**BRIEF**
Report, as a single number, how many lines of the records contain the word "will".

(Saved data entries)
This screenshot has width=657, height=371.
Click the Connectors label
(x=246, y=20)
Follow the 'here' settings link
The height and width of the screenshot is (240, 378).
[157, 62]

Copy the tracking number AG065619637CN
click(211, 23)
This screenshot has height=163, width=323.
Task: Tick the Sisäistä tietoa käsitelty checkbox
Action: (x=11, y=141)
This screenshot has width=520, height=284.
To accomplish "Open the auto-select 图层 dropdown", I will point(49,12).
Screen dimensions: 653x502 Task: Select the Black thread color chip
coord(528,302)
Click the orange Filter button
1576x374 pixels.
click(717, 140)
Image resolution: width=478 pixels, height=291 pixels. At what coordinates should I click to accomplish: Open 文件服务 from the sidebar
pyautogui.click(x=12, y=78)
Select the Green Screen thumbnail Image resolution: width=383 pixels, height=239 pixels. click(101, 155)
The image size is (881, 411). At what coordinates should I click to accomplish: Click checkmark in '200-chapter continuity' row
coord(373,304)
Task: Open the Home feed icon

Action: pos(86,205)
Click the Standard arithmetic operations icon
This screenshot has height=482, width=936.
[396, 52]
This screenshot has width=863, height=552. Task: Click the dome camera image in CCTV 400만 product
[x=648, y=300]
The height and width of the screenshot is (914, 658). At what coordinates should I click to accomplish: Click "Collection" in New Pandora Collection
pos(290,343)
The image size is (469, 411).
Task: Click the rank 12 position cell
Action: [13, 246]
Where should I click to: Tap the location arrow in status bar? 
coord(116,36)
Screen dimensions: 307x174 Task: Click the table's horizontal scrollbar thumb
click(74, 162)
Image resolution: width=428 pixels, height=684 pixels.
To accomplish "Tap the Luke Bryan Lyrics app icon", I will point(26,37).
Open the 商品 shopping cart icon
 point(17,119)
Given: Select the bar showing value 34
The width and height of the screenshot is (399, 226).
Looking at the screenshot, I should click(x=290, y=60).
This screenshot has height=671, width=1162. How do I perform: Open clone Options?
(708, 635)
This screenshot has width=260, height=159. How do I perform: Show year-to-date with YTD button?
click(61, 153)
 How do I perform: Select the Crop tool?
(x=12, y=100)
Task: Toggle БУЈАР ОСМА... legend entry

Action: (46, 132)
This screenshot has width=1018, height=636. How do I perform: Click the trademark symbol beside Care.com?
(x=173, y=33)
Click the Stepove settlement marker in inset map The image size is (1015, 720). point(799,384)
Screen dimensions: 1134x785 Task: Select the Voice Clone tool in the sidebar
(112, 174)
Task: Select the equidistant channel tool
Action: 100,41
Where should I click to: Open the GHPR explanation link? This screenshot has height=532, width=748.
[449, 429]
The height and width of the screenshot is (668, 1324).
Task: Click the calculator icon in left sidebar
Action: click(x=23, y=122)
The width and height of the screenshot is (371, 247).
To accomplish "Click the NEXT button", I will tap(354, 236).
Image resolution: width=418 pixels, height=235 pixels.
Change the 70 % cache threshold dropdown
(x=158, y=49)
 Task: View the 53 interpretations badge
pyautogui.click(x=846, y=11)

**TASK SOLUTION**
3